* _Information provided_:
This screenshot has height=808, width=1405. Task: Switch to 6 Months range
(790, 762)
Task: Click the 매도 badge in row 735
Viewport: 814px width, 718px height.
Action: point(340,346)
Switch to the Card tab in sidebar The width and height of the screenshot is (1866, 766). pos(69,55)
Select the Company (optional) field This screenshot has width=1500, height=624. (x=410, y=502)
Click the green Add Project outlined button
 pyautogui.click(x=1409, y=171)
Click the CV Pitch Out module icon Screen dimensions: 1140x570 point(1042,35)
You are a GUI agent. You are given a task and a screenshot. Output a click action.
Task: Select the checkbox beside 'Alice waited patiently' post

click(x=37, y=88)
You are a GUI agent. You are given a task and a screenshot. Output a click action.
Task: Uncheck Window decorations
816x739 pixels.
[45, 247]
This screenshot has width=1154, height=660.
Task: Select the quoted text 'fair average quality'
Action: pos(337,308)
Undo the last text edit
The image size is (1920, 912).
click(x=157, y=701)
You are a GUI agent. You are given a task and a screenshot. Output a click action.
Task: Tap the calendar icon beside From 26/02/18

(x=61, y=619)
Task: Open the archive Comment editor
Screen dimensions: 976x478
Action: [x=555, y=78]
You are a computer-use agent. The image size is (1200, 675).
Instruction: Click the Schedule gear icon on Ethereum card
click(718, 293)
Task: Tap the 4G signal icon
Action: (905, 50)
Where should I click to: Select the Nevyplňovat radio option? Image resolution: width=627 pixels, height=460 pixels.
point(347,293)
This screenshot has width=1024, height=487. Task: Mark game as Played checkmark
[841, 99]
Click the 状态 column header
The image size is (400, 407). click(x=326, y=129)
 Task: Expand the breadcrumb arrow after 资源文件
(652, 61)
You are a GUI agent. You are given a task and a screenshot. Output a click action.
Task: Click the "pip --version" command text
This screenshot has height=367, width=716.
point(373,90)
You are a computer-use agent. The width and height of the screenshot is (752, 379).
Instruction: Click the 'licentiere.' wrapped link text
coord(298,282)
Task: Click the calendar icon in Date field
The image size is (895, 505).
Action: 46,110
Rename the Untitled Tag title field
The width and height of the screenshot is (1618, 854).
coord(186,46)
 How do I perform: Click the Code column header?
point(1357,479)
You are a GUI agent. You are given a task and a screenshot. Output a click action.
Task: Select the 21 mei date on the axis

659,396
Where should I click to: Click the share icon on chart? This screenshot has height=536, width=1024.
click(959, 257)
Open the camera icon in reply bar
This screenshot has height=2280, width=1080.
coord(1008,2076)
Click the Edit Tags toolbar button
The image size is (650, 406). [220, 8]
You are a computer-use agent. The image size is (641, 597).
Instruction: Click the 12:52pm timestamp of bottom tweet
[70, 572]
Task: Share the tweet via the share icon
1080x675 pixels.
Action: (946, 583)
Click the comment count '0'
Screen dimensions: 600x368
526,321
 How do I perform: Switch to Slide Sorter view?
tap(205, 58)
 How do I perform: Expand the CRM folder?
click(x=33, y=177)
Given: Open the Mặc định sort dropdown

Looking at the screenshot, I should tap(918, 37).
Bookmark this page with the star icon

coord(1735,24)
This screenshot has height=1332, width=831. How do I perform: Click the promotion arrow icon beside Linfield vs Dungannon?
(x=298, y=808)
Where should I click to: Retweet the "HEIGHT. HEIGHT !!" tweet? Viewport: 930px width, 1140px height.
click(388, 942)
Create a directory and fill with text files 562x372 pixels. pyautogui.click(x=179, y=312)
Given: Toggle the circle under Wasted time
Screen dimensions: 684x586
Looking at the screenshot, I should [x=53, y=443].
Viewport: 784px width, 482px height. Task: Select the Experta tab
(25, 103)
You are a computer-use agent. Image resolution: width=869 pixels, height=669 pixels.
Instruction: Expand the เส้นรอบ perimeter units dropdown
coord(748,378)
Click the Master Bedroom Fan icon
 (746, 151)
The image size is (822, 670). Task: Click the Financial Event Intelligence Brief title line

* _Your objective_: Across the entries, each line containing the word "computer" is to be counted once; the total alone is to be given.

* _Solution for this exercise_: 4